• YOUR GOAL
Rewrite the material below as a JSON list of strings, one string per line, leaving out blank lines and the pictures.

[SUPPLIED RECORDS]

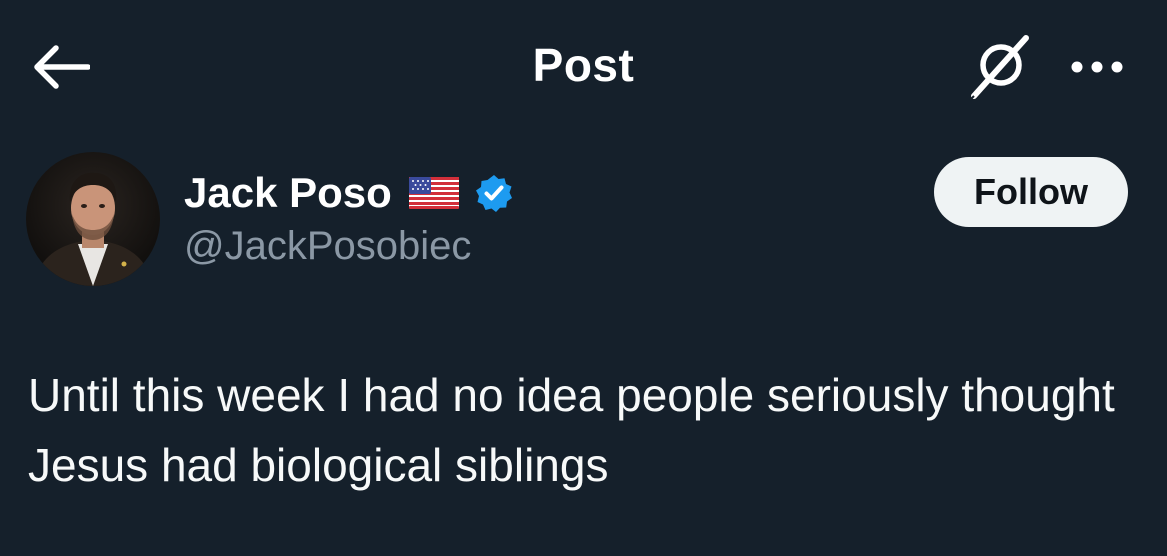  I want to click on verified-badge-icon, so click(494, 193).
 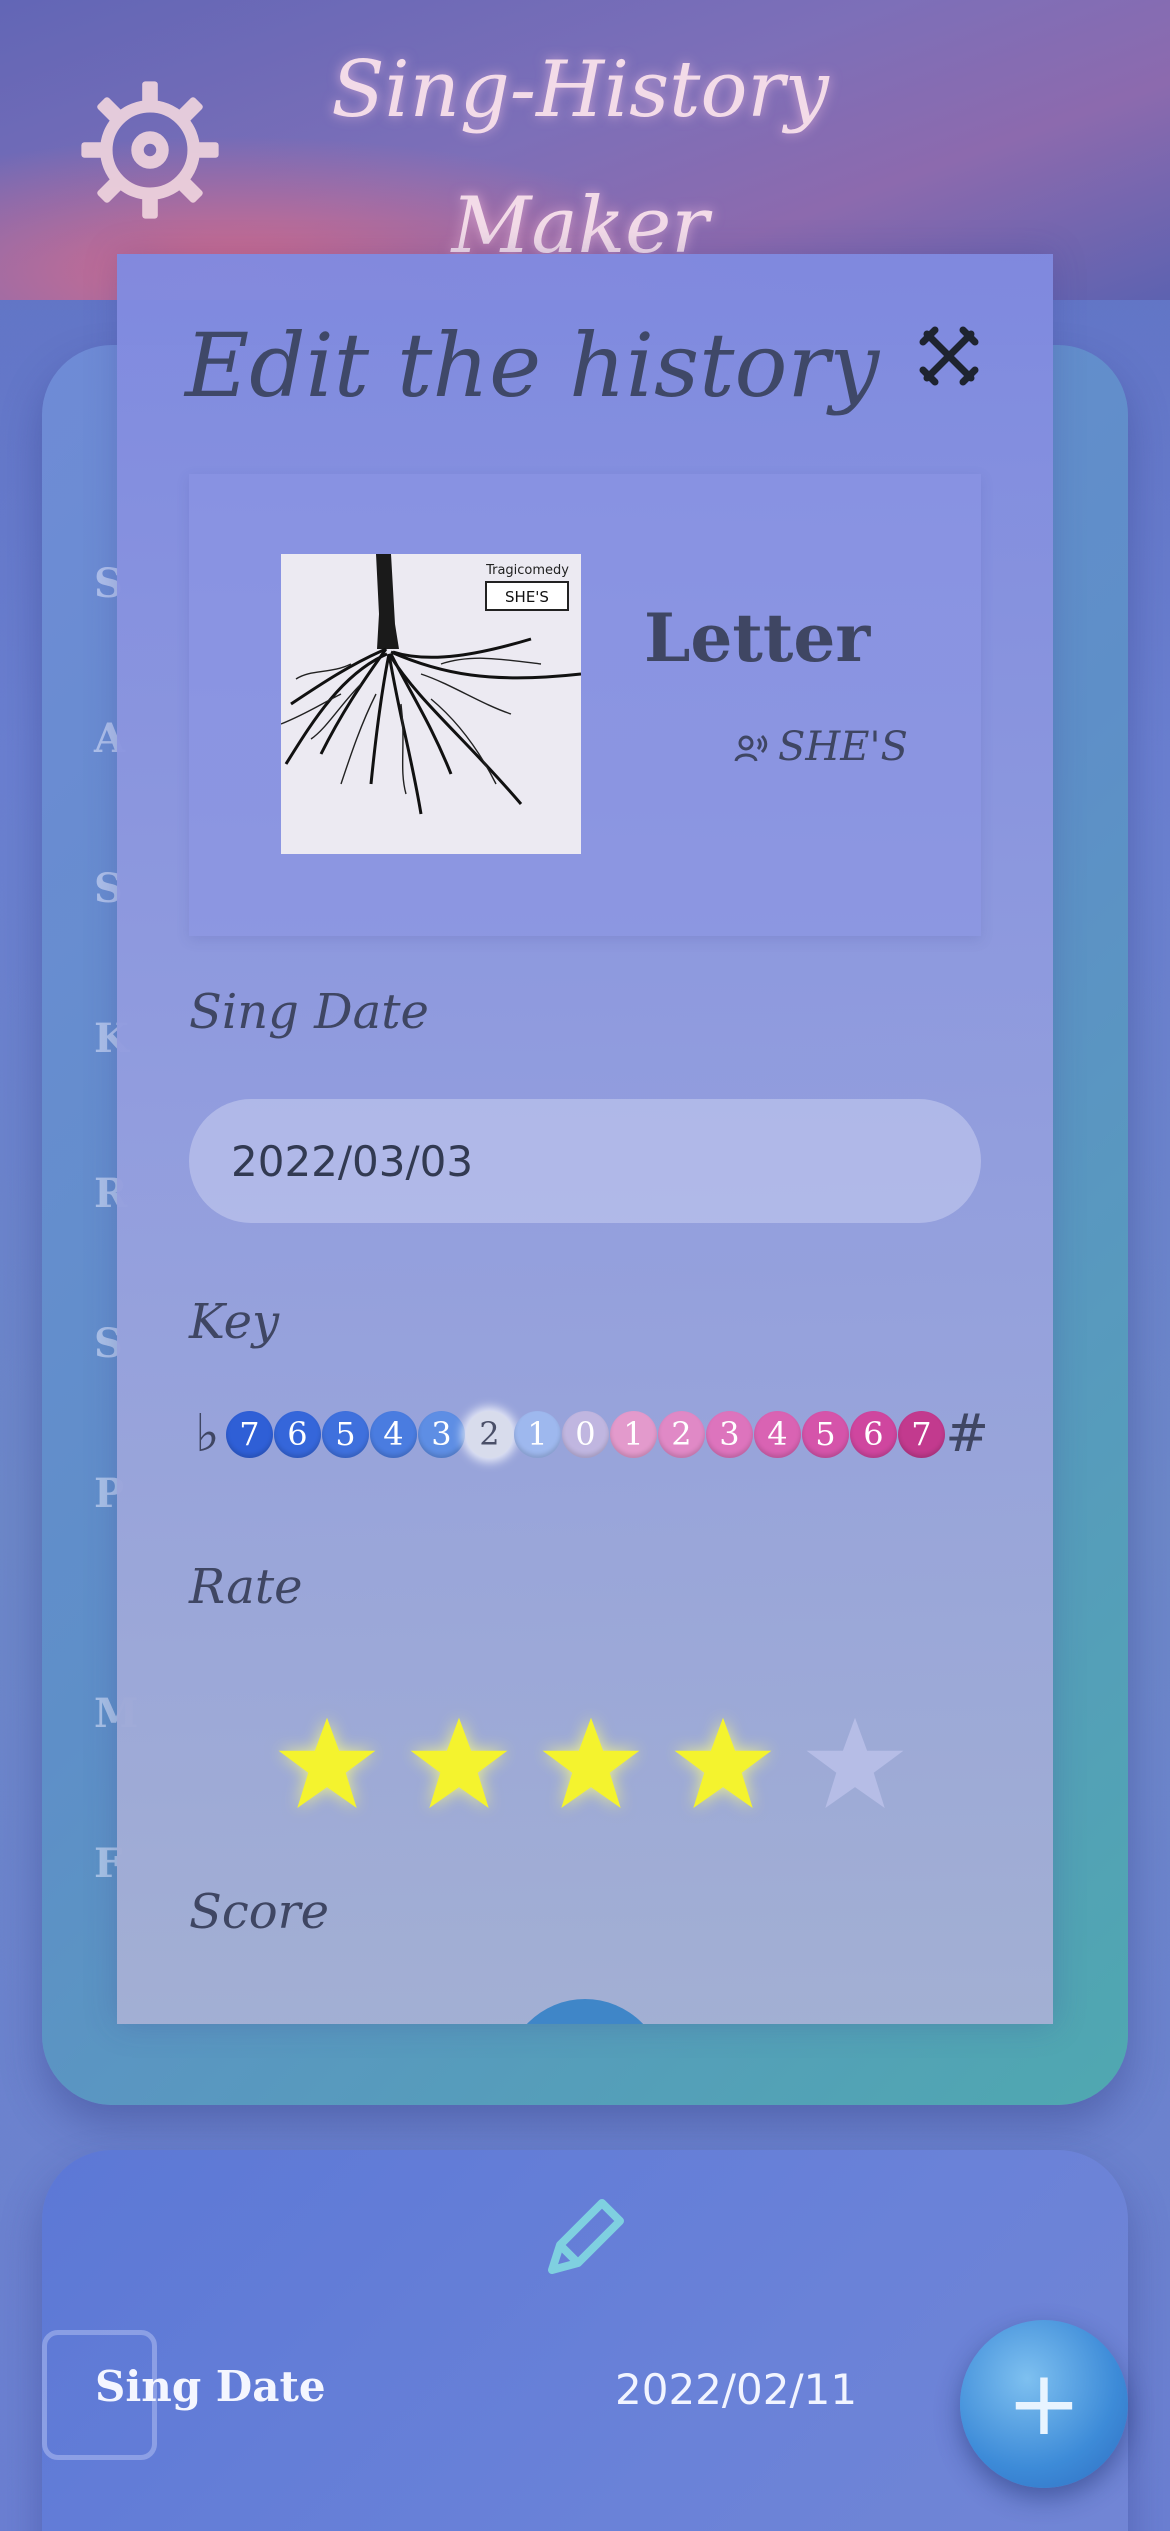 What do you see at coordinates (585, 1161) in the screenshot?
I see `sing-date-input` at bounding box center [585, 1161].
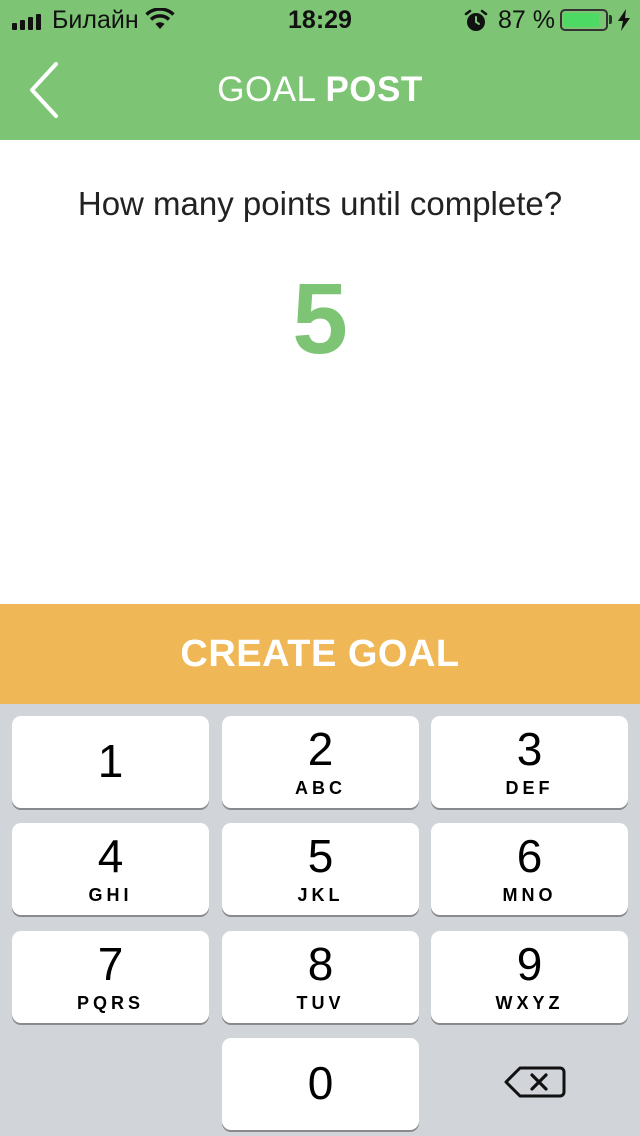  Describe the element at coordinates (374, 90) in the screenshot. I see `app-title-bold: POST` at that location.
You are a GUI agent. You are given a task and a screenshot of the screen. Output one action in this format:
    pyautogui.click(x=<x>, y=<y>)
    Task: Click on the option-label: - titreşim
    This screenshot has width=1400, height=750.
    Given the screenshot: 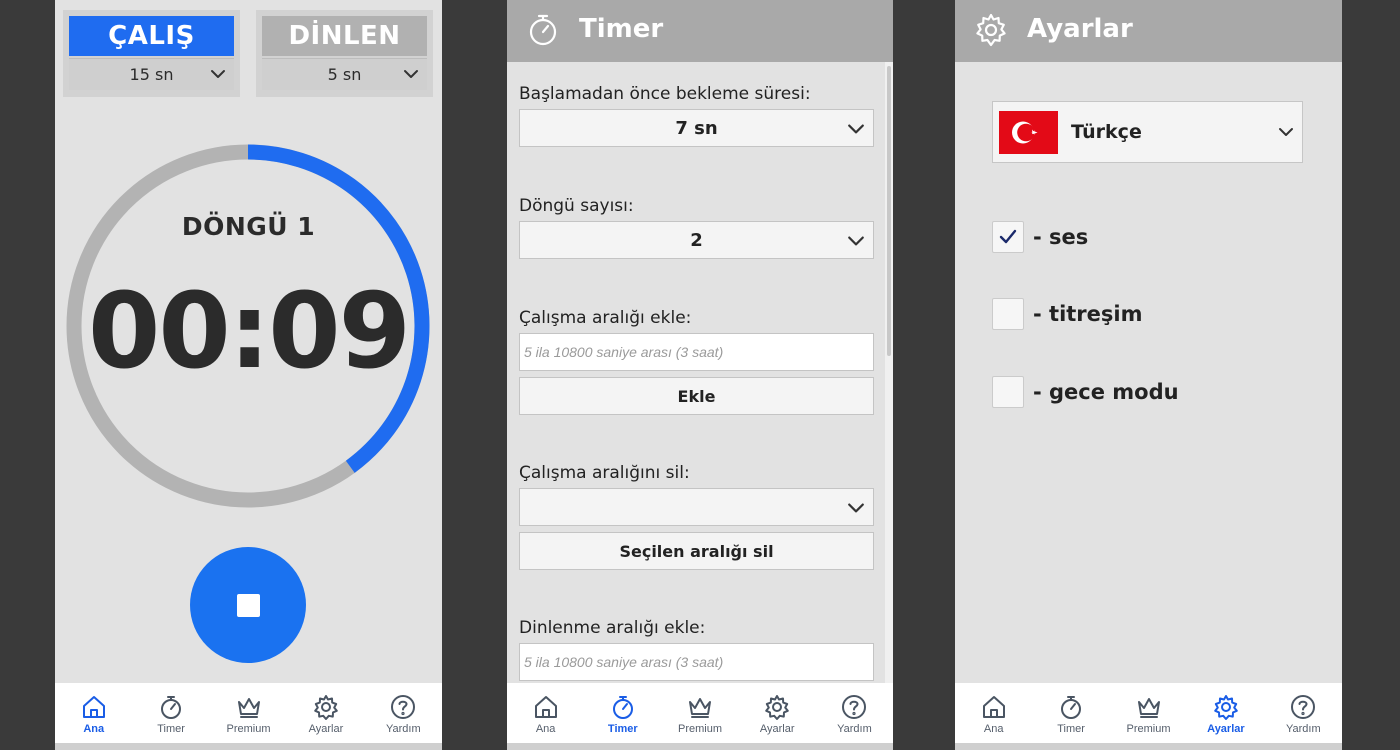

[/SUPPLIED RECORDS]

• ANSWER
[
  "  I want to click on verified-badge-icon, so click(494, 193).",
  "  What do you see at coordinates (585, 1161) in the screenshot?",
  "I see `sing-date-input` at bounding box center [585, 1161].",
  "  Describe the element at coordinates (374, 90) in the screenshot. I see `app-title-bold: POST` at that location.",
  "You are a GUI agent. You are given a task and a screenshot of the screen. Output one action in this format:",
  "    pyautogui.click(x=<x>, y=<y>)",
  "    Task: Click on the option-label: - titreşim",
  "    This screenshot has width=1400, height=750.",
  "    Given the screenshot: "
]